> _EXTRAIT FOURNI_:

────────

Audrey Sérandour : « Je m’interroge sur la manière dont les enjeux de la transition énergétique transforment les espaces pourvoyeurs de matières premières »

Au cœur des Andes, un bassin endoréique recelant du lithium (Argentine). Photographie : Audrey Sérandour, 2017 - Tous droits réservés

Si l’intérêt que les géographes portent aux ressources naturelles est ancien, une nouvelle génération de chercheurs s’attache aujourd’hui à renouveler un champ de recherche en prise directe avec l’actualité. Parmi eux, Audrey Sérandour, doctorante au sein du laboratoire PRODIG l’Université Paris 1-Sorbonne, a fait de l’exploitation du lithium andin le sujet principal de sa thèse. Entre sa découverte de la géographie, les enjeux géographiques, politiques et sociaux que soulève l’exploitation des ressources naturelles… et son amour pour les bus longue distance, Audrey Sérandour revient avec nous sur « l’itinérance » assumée de son parcours personnel et professionnel.

 

 

Audrey Sérandour – Tous droits réservés

Comment avez-vous découvert la géographie ?

 

Ma découverte de la géographie en tant que discipline scientifique est survenue tardivement dans mon parcours universitaire, lors de mes études de master, puis de doctorat. Auparavant, j’ai suivi une licence de science politique, durant laquelle je me suis initiée aux sciences sociales. Si cette licence m’a passionnée, elle était toutefois centrée sur le territoire français et j’ai eu envie d’élargir mon horizon d’étude. C’est ce qui m’a menée à la géographie. Ce fut une vraie découverte, car je n’en connaissais pas les clés de lecture. L’entrée par le territoire et les phénomènes spatiaux m’a rapidement convaincue. Il s’agit là d’une véritable démarche de compréhension des sociétés et de leurs formes d’organisations, qui place l’espace au cœur de la réflexion, sans le considérer comme une évidence, ni comme un simple élément de contexte.

────────

> _DONNÉES FOURNIES_:

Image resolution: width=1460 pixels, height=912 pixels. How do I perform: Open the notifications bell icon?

────────

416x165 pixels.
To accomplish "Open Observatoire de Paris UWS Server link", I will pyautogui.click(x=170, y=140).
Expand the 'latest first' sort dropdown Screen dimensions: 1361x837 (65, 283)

────────

> _CONSIGNE_: Rédigez la suite de l'entretien avec Audrey Sérandour sur la géographie et le lithium andin, en reprenant après sa dernière phrase.

> _RÉSULTAT_:
Plus précisément, j’ai découvert l’approche géographique par le biais de la géopolitique, un champ dans lequel le territoire est abordé à la fois comme projet politique et comme objet de stratégies, de discours et de représentations. En géopolitique, une attention particulière est portée à la manière dont un territoire est construit, approprié, contrôlé, voire instrumentalisé par divers acteurs. Pour moi, cela était nouveau, car durant ma licence j’avais été initiée aux relations internationales, où les territoires considérés sont avant tout ceux des États, bornés et contrôlés. Or, en géopolitique on ne s’intéresse pas uniquement aux États et à leurs territoires nationaux, mais à une pluralité d’acteurs et à une grande diversité de formes territoriales. Un espace de vie d’une communauté culturelle ou un espace régional marqué par une activité industrielle constituent par exemple des territoires. Voilà qui m’ouvrait bien des perspectives !

S’adonner à la géographie demande une attention permanente à toutes les formes de relations aux territoires. En ce sens, le travail de terrain est essentiel et constitue l’une des richesses de cette discipline. Le géographe appréhende ses objets d’étude en se rendant sur le terrain, où il réalise des observations directes, conduit des entretiens, effectue des relevés et compile toutes sortes de données spatiales. Sur le terrain, le géographe forge son savoir-faire et cultive sa curiosité. C’est essentiel ! Le géographe est curieux et justement le terrain est propice à l’étonnement et aux rencontres.

Avec le recul des années, je pense avoir découvert la géographie bien avant de la connaître en tant que discipline scientifique. Lorsque j’étais enfant, trois cartes de l’Afrique assemblées couvraient intégralement l’un des murs de la maison. Mes parents nous emmenaient souvent en voyage, que ce soit pour quelques semaines ou plusieurs mois. Alors que je venais d’avoir dix ans, nous avons pris la route à bord d’un véhicule aménagé, pensé pour voyager au long cours. Durant huit ans, nous avons arpenté une grande diversité de territoires, en Afrique, au Moyen-Orient, en Asie, en Amérique latine et en Amérique du Nord. Que ce soit sur la route du Cap de Bonne Espérance, dans le désert de Nubie, sur les hauteurs himalayennes ou encore en Antarctique, j’ai appris à observer les paysages, à écouter les habitants parler de leurs terres et à composer avec les aléas géopolitiques. En effet, notre itinéraire n’était pas tracé à l’avance, il se dessinait au fil des jours et des contraintes telles que la fermeture de frontières, l’activité de groupes terroristes ou encore l’évolution des rapports diplomatiques entre pays. Cette période de ma vie a certainement constitué ma première expérience sensible de la géographie politique.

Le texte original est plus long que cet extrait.